Georgia still retains a network of hundreds of small, but dilapidated hydro-power plants originally built by the Soviet regime in the 1930s.

These were closed when subsequent Soviet rulers switched to thermal power plants in the 1960s, following the discovery of oil reserves in another Soviet republic, Kazakhstan.

"Georgia has a perfect background for renewable energy," said Michaelowa.

Other regional partners, like Uzbekistan, Azerbaijan and Turkmenistan, are more likely to benefit from solar power in future, but political and economic troubles in these countries have delayed serious action.

Georgia is less blessed, however, where money matters are concerned.

A lack of hard currency reserves means that well-intentioned officials have had threadbare budgets.

Under the so-called Clean Development Mechanism, or CDM, enshrined in the Kyoto protocol, qualifying countries are allowed to sell greenhouse gas credits so long as they agree to plough resulting revenues back into environmental development.

Black Sea rising

But this trade in heat-trapping gases is strictly circumscribed for undeveloped countries, like Georgia and many of its nighbours.
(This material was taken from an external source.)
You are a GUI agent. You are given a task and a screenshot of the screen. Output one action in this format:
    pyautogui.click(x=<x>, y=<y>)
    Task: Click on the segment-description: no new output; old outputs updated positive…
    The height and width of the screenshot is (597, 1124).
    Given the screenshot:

They -- unlike industrial giants like Russia or the U.S. -- must have certified energy-saving projects under way before they can get the go-ahead to sell emissions credits.
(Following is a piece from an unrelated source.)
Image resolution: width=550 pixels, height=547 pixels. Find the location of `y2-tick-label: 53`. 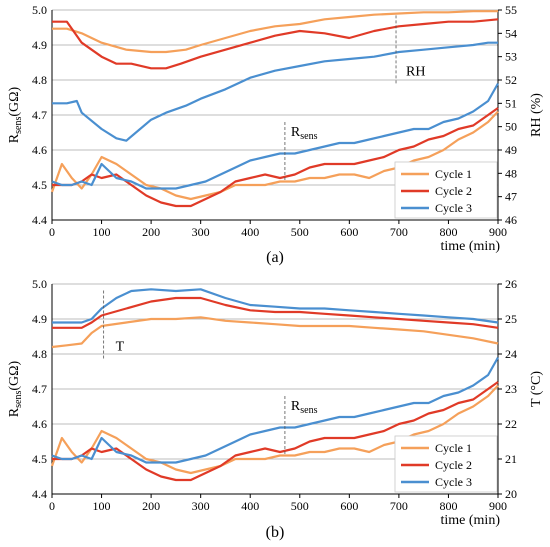

y2-tick-label: 53 is located at coordinates (511, 57).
Russia, by contrast, with 300 million tons of natural gas, of which it only needs 200 million for domestic use, would be free to sell the 100 million surplus on a whim if it desired, according to Michaelowa.
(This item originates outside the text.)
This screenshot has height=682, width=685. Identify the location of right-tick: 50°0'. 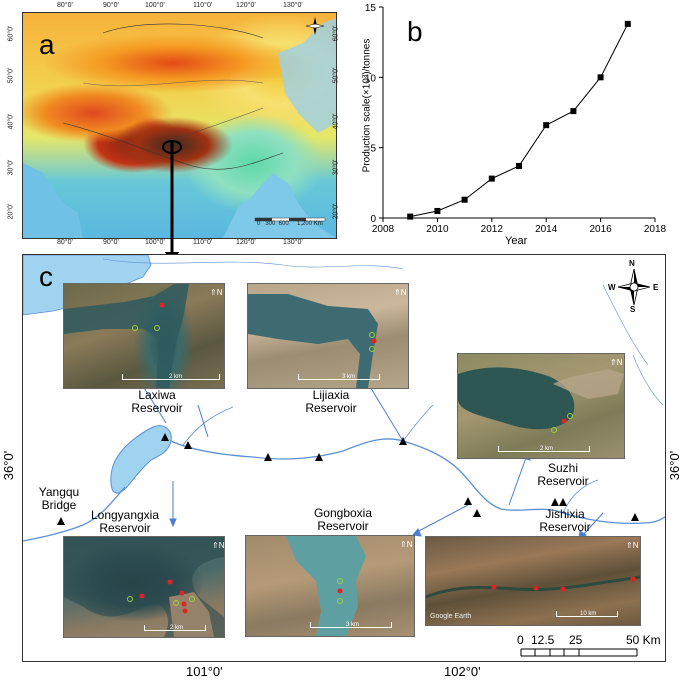
(336, 76).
There are also environmental considerations: the Black Sea has risen 37 centimetres this century.

Janelidz's colleague, Tengiz Gzirishvili, says Georgia has two choices as it seeks to meet rising demand for energy.

It could exploit low-quality black coal deposits -- an option that makes environmentalists and economic advisers bristle.

Or it could develop renewable energy from water and wind power, the more expensive option.

Recognising its potential, some westerners are wading into Georgia's energy sector, albeit warily given the cash crunch and political uncertainties across much of the region.

"They know that they are full of light and full of energy and they have to use it," said Dietrich Borst, a climate policy adviser with Unit Energy Europe AG, a German company that recently retooled two 4.5-megawatt turbine generators at an ageing Soviet-built hydropower plant in Soni, Georgia.

Elsewhere, the Georgian government has projects under way to rehabilitate a handful of other Soviet-era hydro-plants -- but Borst says the process is still excruciatingly slow, and hundreds of plants remain mothballed.

"They all use oil and gas, but they are sitting on their hands and waiting (with hydropower). They have to get going to more renewable energies."

Michaelowa believes that wind power alone -- harnessed from westerly gusts blowing in from the Black Sea -- could generate 40 gigawatts of power annually.

With that, he says, "you could electrify all of Germany for a year."